Home Secretary Theresa May has announced that cash payments for scrap metals will be banned and penalties for handling stolen metal increased.
In a statement to Parliament, she said the Government intends to lay an urgent amendment to the Legal Aid, Sentencing and Punishment of Offenders Bill.
This would create a new criminal offence to prohibit cash payments to purchase scrap metal and significantly increase the fines for all offences under the existing Scrap Metal Dealers Act 1964 that regulates the scrap metal recycling industry.
The Home Secretary said: “People who deal in stolen metal are criminals, pure and simple. Their activities are bringing misery to individuals and communities as well as damaging our economy.
“We’re putting a stop to cash payments and we’re imposing unlimited penalties on anyone who breaks the law. This Government will do what it takes to protect the public, business and our national heritage from the scourge of metal theft.”
Theresa May also said that further measures to crack down on rogue dealers will be outlined in due course.
In her written statement to Parliament announcing the move, the Home Secretary said: “Cash transactions for scrap metal are often completed without any proof of personal identification or proof that the individual legitimately owns the metal being sold. This leads to anonymous, low risk transactions for those individuals who steal metal. In addition, the widespread use of cash facilitates poor record keeping by the metal recycling industry and can support tax evasion activity.”
British Metals Recycling Association director general Ian Hetherington welcomed the focus on dealing with metal theft, but he outlined the belief of much of the metal sector that banning cash transactions will not help.
He said: “The proposed ban on cash transactions as part of the amendment to the Legal Aid Bill will not solve the problem and will simply push the trade to illegal scrap yards.
“While we support the long-term ambition of removing cash transactions, a range of other reforms plus effective enforcement of current legislation are needed to solve the problem.”
The Home Secretary announced the measures on the same day that the Transport Select Committee called for reform of the scrap metal industry to tackle the amount of metal that was stolen from railways each year. Network Rail has had £16 million worth of cost in 2010/11 due to theft of metal.
Transport Committee chair Louise Ellman said that more powers should be given to British Transport Police, She said: “The Government should introduce a new offence of aggravated trespass on the railway to help deter cable thieves. The British Transport Police should be given new powers so that officers can enter both registered and unregistered scrap metal sites along with additional resources to carry out their enforcement work.”
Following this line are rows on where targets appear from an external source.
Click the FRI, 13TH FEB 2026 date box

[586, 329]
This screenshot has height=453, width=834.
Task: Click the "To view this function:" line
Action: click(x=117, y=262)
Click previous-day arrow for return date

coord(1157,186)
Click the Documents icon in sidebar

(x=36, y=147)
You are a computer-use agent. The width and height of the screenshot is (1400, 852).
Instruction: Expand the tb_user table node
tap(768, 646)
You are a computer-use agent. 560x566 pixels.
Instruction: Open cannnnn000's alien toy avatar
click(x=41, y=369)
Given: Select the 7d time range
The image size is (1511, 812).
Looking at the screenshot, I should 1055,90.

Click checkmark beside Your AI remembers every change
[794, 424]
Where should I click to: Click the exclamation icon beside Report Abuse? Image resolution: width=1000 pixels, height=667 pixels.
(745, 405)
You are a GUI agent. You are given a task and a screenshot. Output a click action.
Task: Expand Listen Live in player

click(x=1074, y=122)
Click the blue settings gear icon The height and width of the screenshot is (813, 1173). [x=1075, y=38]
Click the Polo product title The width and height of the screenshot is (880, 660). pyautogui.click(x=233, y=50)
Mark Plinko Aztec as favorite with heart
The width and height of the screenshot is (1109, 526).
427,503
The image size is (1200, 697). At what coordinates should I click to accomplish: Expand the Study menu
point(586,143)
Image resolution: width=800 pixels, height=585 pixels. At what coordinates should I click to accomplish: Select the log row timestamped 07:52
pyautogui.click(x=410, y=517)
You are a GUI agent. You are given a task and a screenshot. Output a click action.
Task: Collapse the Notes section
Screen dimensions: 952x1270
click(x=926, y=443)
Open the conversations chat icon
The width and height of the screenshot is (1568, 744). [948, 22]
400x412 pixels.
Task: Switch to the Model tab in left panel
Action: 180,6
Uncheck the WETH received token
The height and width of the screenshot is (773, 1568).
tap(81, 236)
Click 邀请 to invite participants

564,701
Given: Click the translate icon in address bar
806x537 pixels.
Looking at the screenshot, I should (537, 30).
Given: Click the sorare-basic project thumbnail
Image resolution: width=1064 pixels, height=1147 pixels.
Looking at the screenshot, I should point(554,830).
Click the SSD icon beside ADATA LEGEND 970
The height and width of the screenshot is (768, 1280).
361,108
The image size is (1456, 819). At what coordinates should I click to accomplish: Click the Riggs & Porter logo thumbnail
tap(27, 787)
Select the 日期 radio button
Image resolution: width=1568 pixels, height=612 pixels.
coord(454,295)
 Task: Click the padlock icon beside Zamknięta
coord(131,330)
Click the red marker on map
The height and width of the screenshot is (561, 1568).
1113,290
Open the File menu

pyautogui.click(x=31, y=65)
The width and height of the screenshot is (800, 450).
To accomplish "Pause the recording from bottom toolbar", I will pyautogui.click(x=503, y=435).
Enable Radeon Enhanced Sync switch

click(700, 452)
The committee also recommends:
- The Scrap Metal Dealers Act 1964 should be reformed so that individuals selling metal have to provide proof of their identity before a transaction can take place
- The Government should test the use of cashless trading in the scrap metal industry
- There should be greater clarity around compensation arrangements so that train operators cannot profit from disruption caused by cable theft
- Network Rail should develop a costed programme of measures to make cable more difficult to steal
- The Department for Transport should update the Committee on work being undertaken to help passengers stranded on trains near stations to complete their journey.